[[ Records to use open ]]

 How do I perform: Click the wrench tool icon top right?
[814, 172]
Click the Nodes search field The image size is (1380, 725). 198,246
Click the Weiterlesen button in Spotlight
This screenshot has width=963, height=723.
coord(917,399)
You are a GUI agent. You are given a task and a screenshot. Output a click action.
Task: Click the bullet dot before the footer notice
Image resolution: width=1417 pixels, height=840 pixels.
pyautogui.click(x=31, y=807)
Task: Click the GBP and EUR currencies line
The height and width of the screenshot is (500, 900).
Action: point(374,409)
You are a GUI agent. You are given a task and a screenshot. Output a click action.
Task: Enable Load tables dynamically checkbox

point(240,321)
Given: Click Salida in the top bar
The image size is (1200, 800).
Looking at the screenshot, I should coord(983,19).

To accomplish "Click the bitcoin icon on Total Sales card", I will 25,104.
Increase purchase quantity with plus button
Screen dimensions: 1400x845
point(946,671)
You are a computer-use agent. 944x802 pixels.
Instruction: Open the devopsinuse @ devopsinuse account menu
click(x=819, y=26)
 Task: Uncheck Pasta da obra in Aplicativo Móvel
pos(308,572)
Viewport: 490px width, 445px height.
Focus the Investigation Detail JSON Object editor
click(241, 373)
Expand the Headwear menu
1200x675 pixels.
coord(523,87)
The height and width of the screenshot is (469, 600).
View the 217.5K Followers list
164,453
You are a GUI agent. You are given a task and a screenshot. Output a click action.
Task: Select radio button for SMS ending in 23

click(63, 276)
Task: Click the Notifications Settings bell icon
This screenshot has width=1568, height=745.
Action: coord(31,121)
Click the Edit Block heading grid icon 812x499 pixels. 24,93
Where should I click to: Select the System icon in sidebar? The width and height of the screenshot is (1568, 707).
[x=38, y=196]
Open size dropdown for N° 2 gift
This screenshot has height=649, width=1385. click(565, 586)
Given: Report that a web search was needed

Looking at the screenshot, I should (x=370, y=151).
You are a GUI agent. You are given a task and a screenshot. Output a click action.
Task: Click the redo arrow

[[ Records to use closed ]]

- [Task brief]: Beginning with the line that contains "Task: Click the Notifications", set down every line through the end of the data without change.

- [Response to this exercise]:
Task: Click the Notifications Settings bell icon
This screenshot has width=1568, height=745.
Action: coord(31,121)
Click the Edit Block heading grid icon 812x499 pixels. 24,93
Where should I click to: Select the System icon in sidebar? The width and height of the screenshot is (1568, 707).
[x=38, y=196]
Open size dropdown for N° 2 gift
This screenshot has height=649, width=1385. click(565, 586)
Given: Report that a web search was needed

Looking at the screenshot, I should (x=370, y=151).
You are a GUI agent. You are given a task and a screenshot. Output a click action.
Task: Click the redo arrow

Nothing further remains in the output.